Giornale di approfondimento economico della BCC di Buonabitacolo

Crescono in Italia i fondi pensione, ma non per i giovani e le donne.

redazione

Aumentano gli italiani che fanno ricorso a un fondo pensione integrativo, ma giovani e donne sono ancora ai margini di questo settore, “anche per le difficoltà di accesso al mondo del lavoro”. La commissione di vigilanza sui fondi pensione, nella sua relazione annuale in Parlamento, traccia il quadro di un settore in crescita, ma non per tutti: una tendenza che riflette del resto la situazione del mercato del lavoro in Italia. Alla fine del 2017, infatti, il totale degli iscritti alla previdenza complementare è pari a circa 7,6 milioni, in crescita del 6,1 per cento rispetto all’anno precedente: contando anche quelle multiple, sono 8.3 i milioni di posizioni aperte.
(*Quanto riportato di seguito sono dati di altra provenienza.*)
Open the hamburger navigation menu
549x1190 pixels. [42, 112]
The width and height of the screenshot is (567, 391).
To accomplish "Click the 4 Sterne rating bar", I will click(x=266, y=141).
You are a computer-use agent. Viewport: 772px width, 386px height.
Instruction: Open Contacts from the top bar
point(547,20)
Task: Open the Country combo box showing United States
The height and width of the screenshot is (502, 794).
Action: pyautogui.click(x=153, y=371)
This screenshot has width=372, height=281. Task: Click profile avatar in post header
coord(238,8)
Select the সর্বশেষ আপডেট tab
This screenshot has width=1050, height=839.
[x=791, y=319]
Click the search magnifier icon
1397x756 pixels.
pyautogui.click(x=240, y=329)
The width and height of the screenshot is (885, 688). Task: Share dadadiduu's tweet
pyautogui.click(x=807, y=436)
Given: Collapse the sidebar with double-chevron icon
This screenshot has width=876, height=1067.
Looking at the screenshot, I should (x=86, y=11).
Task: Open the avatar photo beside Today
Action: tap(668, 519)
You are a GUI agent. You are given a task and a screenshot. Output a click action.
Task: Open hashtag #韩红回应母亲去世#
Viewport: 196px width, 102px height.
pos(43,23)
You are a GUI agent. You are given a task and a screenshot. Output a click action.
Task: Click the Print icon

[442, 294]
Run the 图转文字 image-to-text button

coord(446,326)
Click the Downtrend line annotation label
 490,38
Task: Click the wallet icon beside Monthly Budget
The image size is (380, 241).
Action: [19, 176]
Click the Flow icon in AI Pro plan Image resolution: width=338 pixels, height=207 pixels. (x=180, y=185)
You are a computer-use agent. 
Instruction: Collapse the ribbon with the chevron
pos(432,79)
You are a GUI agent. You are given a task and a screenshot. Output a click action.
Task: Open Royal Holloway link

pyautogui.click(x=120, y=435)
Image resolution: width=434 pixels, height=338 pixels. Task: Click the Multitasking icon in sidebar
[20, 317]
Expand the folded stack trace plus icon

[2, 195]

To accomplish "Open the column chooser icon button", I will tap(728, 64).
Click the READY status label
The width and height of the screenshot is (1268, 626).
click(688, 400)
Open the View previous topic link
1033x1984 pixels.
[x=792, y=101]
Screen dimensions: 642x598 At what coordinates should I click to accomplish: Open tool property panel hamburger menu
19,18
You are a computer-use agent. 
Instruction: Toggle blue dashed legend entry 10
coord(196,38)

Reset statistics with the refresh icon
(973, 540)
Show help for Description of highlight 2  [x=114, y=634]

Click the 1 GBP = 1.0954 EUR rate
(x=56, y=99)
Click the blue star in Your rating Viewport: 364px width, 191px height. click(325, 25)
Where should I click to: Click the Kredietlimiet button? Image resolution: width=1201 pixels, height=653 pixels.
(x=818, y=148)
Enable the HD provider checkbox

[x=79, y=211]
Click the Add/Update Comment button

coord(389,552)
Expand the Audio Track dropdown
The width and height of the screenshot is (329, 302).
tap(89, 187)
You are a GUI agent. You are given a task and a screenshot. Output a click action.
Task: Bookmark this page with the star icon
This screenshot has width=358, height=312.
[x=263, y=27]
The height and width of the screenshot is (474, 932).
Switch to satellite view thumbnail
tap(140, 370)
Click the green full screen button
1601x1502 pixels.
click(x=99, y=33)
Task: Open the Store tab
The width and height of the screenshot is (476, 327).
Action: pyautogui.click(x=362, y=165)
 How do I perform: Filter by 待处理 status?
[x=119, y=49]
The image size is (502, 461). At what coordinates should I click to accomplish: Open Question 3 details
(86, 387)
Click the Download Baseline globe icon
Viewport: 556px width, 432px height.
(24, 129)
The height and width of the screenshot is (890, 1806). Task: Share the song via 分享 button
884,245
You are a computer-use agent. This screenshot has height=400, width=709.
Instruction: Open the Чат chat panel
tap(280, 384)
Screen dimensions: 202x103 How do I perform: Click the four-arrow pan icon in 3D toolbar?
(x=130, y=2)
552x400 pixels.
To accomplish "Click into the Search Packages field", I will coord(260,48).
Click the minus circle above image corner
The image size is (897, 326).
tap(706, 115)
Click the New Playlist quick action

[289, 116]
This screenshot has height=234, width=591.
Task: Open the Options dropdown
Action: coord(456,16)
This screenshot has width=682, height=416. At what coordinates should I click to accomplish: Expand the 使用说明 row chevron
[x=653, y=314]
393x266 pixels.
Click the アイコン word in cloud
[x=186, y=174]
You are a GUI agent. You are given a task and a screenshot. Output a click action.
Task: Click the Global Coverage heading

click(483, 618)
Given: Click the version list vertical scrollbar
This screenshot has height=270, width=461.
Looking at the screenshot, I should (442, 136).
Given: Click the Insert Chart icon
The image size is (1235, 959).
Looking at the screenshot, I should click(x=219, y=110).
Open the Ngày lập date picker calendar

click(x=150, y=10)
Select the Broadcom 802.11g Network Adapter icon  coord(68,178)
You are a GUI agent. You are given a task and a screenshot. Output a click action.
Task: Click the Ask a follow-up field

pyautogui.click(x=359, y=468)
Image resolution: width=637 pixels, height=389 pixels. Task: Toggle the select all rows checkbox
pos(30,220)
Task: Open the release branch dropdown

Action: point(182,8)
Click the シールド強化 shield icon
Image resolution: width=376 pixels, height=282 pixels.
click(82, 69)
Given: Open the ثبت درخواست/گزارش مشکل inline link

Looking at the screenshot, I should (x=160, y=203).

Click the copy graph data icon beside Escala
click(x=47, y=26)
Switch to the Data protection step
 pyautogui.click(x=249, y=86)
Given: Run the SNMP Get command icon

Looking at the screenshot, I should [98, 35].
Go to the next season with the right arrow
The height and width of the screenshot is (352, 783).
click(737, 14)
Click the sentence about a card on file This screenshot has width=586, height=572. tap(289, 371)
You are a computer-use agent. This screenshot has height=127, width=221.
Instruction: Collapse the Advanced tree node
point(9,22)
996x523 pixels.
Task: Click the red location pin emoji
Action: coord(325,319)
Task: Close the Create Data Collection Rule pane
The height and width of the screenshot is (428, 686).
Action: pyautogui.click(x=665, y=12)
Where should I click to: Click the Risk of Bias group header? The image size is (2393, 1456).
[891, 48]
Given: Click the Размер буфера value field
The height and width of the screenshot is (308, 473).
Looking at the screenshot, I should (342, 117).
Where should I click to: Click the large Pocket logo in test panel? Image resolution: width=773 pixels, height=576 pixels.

E in particolare gli iscritti ai fondi pensione sono aumentati del 9,2 per cento nel 2017. çe risorse accumulate dalle forme pensionistiche complementari ammontano addirittura a 162,3 miliardi di euro, in aumento del 7,3% rispetto all’anno precedente, pari al 9,5% del Pil e al 3,7% delle attività finanziarie delle famiglie italiane. Ma non è tutto oro quel che luccica: intanto nonostante la riorganizzazione dei fondi pensione negoziali e preesistenti già avviata “risulta ancora significativa la frammentazione delle iniziative di previdenza complementare e sussistono quindi margini per l’ulteriore sviluppo di operazioni di concentrazione e aggregazione”. E poi anche qui le nuove generazioni scontano un gap importante: i giovani infatti rimangono ai margini del sistema di previdenza complementare, “anche per effetto delle difficoltà a entrare nel mercato del lavoro con continuità di rapporto e adeguatezza di retribuzione”. Ne va della loro copertura previdenziale: al di sotto dei 34 anni, la partecipazione alla previdenza complementare, 19 percento, è di oltre un terzo inferiore rispetto alle fase di età più mature e la contribuzione è meno della metà. Lo stesso vale per le donne, la cui partecipazione è più bassa degli uomini: 25,4 contro 31,4 per cento in media.